Photos courtesy of Getty | undefined undefined; Design by Aly Lim
Photos courtesy of Getty | undefined undefined; Design by Aly Lim

In a post-Roe world, it was a huge win when the Food and Drug Administration announced on Jan. 3 that you could pick your birth control and abortion pills at the same pharmacy. But despite the regulatory change, major retail pharmacy Walgreens confirmed on March 2 that it will not dispense mifepristone, the first of two drugs required for medication abortion, in several states due to concerns of a "changing legal landscape."

The company's decision is likely in part a response to nearly 24 Republican state officials threatening Walgreens with legal action if it goes forward with distribution of the abortion pill (despite that many of the states — including Alaska, Iowa, Kansas, and Montana — do not have antiabortion laws in place, which means providing and obtaining the drug is technically legal).

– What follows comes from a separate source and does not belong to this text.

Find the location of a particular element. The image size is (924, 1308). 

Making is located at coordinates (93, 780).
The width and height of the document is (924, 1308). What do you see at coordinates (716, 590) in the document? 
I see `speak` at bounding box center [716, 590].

In a letter to Kansas Attorney General Kris Kobach, Walgreens's global chief legal officer wrote: "Walgreens does not intend to dispense mifepristone within your state and does not intend to ship mifepristone into your state from any of our pharmacies. If this approach changes, we will be sure to notify you."

The company did stress that it will disperse the pill in some states, but it has not yet confirmed which ones. At the moment Walgreens is still in the process of obtaining certification from the FDA's program and therefore isn't currently dispensing Mifepristone in any of its locations.

Walgreens's decision to limit their dispersal of the abortion pill is devastating given just how common medication abortion is in America. The Guttmacher Institute estimates that in 2017, 39 percent of US abortions were medication abortions. That number has only increased: according to more recent data from the Guttmacher Institute, medication abortion accounted for 53 percent of US abortions in 2020, making it the first year that pills became the country's most-reported means of abortion. The Guttmacher Institute notes that the COVID-19 pandemic likely factored into this increase.

While the FDA's regulatory change has made it easier to access medication abortion in theory, Walgreens's decision highlights that more needs to be done to connect patients with time-sensitive medical care.

"It's important that people have safe options that are respectful of their own personal needs, their own personal belief systems, if they decide that they want to have an abortion," Melissa Grant, COO of abortion and reproductive-health service provider Carafem, tells POPSUGAR.